TASK REQUIREMENTS
Transcribe exactly, and without pictures, only the lines from the one bearing "Click the Payment Fee (Stripe-style) label" through the final line of the data below.

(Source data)
################

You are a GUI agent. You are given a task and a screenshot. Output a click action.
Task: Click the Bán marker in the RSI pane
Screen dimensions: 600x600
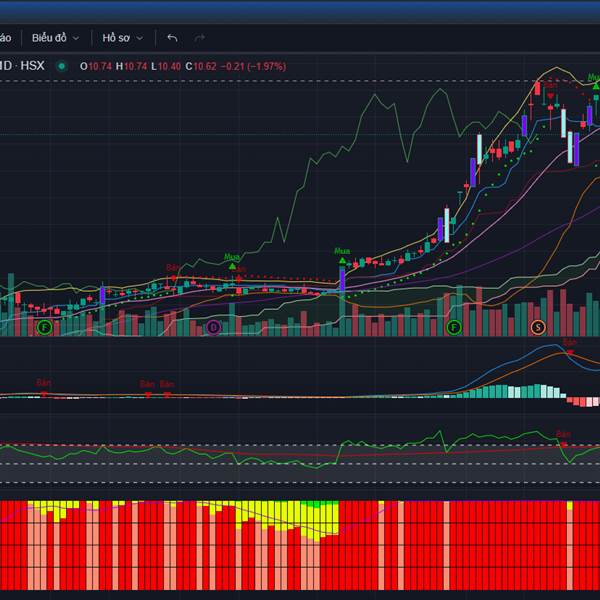[x=563, y=436]

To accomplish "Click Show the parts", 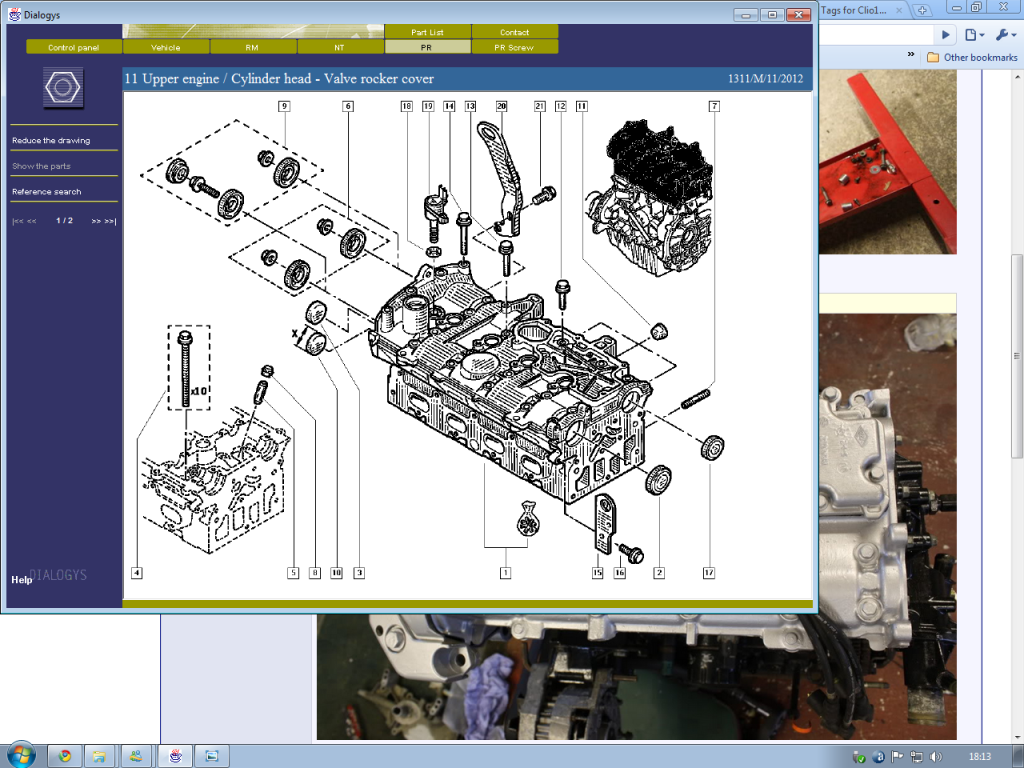I will pos(41,166).
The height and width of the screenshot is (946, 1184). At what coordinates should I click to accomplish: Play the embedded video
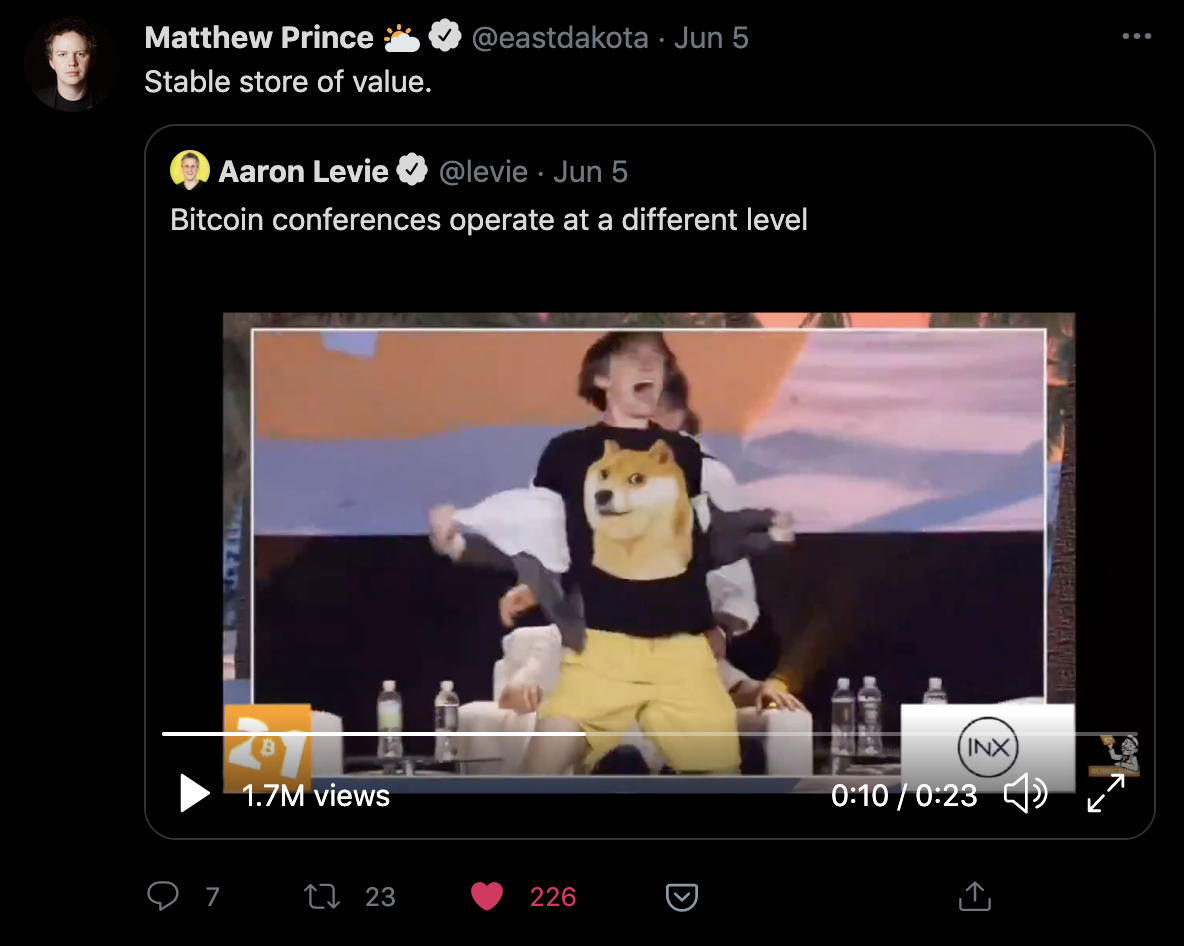click(x=194, y=794)
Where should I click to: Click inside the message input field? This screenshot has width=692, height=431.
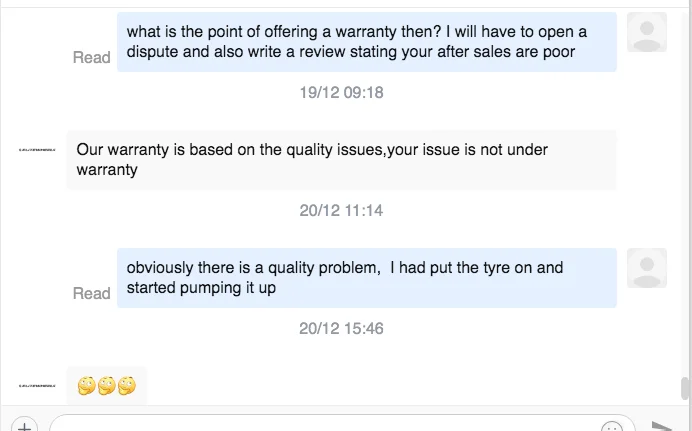(x=320, y=424)
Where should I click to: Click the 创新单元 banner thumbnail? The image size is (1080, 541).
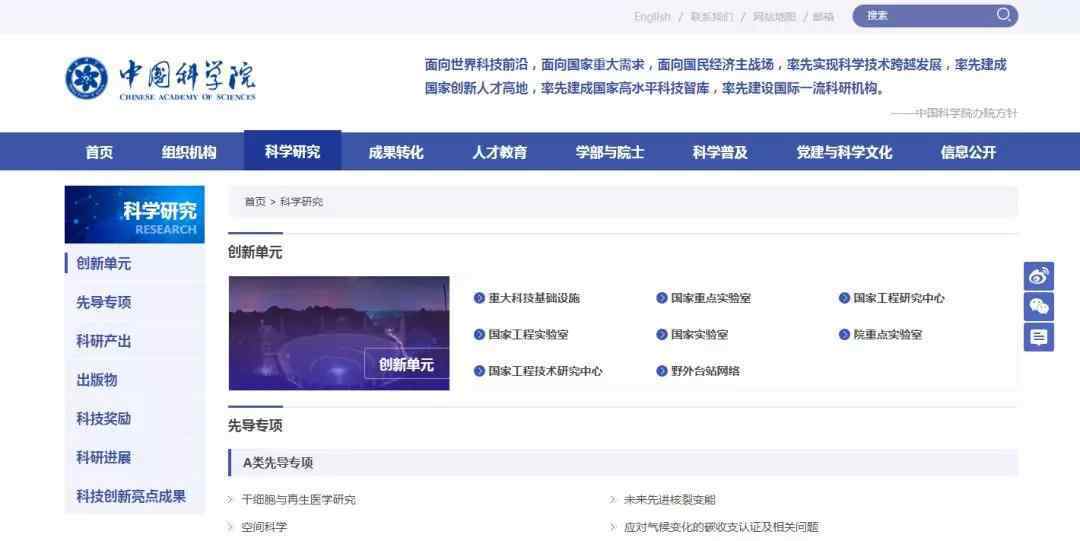click(339, 333)
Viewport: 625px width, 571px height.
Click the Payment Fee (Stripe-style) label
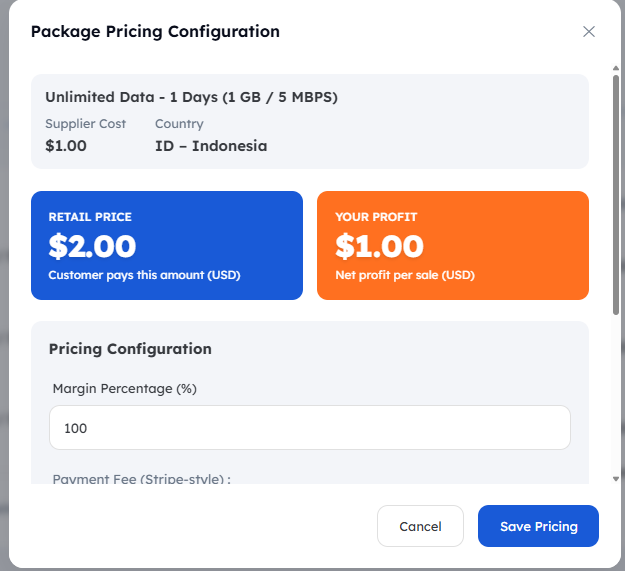[x=141, y=479]
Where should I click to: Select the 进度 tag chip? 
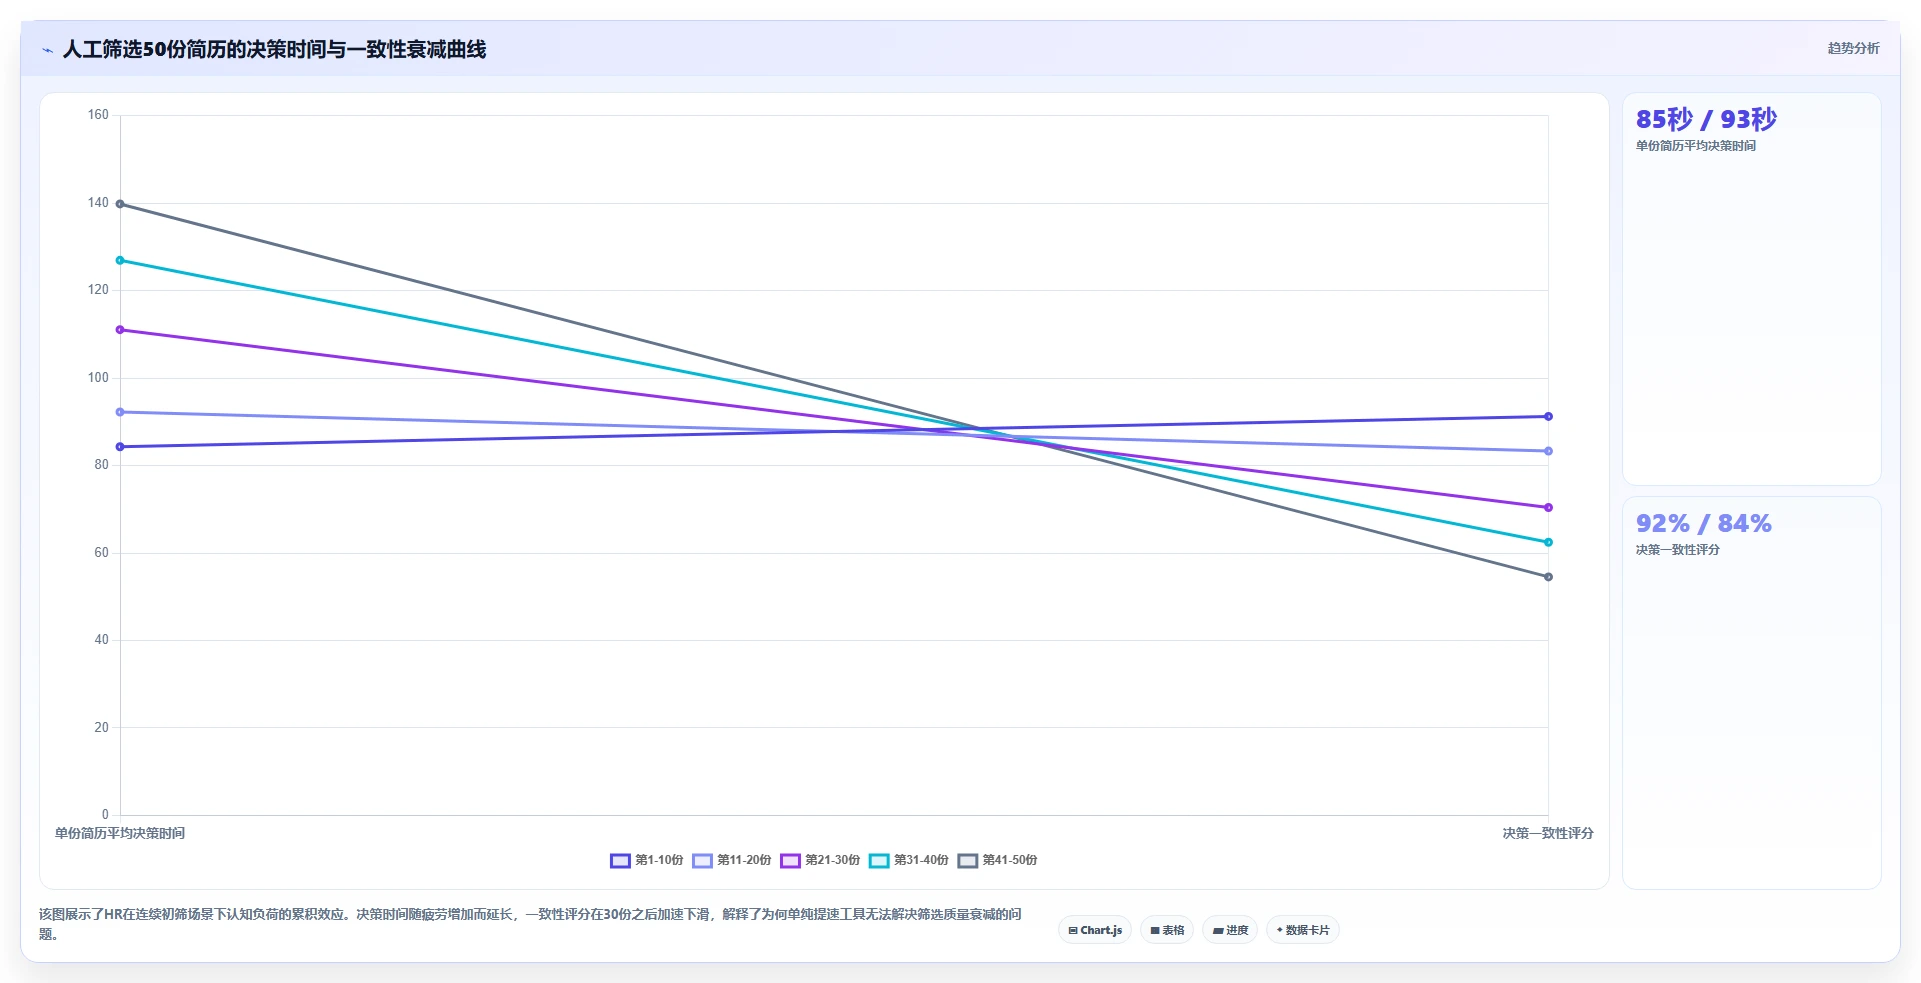tap(1230, 930)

################

ANSWER TO THIS TASK
Click the Payment Fee (Stripe-style) label
[x=141, y=479]
Where should I click to: Select the 进度 tag chip? 
tap(1230, 930)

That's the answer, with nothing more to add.